%%

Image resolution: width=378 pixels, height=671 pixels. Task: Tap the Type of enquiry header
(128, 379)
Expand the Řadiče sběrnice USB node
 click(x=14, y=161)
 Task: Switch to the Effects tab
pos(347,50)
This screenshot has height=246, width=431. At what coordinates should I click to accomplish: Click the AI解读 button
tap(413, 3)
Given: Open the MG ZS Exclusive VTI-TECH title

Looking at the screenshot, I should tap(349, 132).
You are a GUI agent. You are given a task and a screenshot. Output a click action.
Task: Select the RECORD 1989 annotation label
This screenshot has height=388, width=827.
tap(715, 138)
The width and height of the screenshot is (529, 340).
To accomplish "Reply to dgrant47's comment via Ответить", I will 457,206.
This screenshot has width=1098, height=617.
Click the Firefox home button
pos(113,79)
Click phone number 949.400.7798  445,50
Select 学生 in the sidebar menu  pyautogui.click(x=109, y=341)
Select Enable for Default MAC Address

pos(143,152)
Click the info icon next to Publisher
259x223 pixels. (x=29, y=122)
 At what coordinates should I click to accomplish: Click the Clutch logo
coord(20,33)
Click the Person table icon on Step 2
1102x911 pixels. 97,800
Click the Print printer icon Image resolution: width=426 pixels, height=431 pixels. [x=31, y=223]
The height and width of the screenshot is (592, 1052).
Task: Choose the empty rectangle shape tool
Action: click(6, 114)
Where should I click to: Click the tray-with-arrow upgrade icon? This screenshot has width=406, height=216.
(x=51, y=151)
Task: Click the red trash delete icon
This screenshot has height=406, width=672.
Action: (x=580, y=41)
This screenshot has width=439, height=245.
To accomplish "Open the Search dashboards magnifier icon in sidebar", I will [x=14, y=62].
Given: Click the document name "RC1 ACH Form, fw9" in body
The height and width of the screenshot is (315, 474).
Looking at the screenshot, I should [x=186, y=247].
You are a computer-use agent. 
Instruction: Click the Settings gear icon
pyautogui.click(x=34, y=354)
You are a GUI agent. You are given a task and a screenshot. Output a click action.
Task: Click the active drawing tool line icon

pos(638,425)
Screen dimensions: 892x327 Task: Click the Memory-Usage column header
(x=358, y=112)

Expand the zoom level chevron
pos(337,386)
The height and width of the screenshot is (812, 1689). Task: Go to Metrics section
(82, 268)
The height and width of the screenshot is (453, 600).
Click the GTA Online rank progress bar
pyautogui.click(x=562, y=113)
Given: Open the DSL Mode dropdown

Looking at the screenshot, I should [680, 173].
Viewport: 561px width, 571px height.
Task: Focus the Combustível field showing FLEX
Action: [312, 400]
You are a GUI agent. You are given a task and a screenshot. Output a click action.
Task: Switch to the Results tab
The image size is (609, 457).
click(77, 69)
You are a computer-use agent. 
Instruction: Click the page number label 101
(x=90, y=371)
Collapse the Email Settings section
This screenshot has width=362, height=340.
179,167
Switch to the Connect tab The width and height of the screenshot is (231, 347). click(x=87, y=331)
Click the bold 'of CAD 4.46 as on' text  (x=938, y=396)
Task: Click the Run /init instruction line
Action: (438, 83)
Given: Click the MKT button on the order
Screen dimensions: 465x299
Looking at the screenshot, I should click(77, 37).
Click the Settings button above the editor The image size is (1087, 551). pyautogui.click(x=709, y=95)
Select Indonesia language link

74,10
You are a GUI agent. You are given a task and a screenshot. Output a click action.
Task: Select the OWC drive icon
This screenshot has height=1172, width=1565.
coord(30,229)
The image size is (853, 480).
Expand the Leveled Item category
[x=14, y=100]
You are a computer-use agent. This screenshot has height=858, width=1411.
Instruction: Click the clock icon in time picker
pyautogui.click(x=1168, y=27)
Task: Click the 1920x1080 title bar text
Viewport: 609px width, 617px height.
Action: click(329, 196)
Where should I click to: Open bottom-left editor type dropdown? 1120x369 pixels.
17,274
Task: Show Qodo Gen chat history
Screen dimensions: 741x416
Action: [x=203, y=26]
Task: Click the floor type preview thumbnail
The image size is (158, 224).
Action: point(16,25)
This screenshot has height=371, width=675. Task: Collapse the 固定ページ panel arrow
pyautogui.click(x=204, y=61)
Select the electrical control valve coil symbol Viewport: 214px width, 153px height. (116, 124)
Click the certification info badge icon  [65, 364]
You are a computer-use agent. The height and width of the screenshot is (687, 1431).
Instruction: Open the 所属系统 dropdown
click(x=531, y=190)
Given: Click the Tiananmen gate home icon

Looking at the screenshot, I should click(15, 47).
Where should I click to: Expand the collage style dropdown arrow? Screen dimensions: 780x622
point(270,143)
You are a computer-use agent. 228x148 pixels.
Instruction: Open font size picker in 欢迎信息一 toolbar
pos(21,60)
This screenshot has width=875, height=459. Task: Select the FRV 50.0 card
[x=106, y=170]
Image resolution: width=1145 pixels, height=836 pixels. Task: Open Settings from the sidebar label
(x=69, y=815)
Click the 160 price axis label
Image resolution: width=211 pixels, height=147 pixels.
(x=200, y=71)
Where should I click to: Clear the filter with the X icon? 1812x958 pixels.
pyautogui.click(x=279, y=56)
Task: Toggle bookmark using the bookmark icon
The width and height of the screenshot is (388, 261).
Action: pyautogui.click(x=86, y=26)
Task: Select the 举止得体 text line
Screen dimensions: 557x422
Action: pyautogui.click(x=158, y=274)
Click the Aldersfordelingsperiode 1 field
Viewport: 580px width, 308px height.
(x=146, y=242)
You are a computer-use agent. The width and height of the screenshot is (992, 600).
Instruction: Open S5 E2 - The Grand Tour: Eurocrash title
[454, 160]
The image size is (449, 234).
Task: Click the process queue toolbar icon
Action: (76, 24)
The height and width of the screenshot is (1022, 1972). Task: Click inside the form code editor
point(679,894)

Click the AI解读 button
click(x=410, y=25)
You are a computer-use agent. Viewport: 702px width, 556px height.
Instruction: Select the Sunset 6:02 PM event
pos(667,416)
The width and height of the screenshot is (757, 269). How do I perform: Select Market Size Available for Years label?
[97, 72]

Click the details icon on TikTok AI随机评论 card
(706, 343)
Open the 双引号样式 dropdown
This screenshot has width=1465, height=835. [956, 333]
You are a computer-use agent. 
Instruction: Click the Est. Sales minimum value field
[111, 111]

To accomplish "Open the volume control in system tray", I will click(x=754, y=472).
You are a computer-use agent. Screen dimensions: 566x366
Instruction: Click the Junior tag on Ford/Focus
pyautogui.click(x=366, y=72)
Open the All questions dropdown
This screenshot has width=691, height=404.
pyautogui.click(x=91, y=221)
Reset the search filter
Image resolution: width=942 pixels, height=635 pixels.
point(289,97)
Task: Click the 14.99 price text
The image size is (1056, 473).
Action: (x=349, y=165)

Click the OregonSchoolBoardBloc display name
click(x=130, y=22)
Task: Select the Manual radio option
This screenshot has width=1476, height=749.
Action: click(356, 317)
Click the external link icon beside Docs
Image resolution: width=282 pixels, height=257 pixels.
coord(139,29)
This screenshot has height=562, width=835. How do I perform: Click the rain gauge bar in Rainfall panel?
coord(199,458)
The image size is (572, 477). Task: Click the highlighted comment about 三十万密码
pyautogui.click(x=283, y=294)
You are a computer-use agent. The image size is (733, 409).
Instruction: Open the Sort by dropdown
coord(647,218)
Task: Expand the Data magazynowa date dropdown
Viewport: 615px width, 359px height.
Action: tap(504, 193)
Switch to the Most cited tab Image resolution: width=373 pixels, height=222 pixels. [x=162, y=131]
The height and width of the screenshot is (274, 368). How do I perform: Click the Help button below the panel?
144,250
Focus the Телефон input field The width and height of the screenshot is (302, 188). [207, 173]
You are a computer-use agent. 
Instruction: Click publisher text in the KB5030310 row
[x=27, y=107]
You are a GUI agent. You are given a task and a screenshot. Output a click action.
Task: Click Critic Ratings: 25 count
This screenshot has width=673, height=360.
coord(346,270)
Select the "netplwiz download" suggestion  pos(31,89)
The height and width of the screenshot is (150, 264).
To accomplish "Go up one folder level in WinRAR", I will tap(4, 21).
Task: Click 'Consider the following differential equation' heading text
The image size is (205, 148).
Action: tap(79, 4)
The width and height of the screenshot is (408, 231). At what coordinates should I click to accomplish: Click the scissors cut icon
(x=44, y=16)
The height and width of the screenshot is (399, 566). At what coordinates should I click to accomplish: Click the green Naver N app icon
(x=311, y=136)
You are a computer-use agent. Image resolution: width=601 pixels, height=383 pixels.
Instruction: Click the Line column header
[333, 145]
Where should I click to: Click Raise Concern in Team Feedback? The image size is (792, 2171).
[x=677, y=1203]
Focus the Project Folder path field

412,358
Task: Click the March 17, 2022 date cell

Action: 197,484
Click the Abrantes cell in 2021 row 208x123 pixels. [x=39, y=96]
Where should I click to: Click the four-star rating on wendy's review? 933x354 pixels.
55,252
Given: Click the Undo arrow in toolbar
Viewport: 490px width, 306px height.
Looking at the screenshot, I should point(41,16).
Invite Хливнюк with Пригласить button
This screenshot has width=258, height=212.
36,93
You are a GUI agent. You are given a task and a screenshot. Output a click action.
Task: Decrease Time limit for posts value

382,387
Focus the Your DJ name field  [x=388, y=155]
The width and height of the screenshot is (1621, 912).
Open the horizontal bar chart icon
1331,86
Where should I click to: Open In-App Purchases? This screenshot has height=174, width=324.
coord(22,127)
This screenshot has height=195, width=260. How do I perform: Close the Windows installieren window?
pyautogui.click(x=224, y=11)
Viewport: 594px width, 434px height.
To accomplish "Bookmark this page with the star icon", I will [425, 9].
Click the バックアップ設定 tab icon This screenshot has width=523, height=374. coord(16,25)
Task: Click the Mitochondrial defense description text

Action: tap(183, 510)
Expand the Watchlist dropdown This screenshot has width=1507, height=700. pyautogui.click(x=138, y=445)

%%

• _JOB_: Please count how many lines of the items above contain the string "button" and reply with only that number.

• _TASK RESPONSE_: 7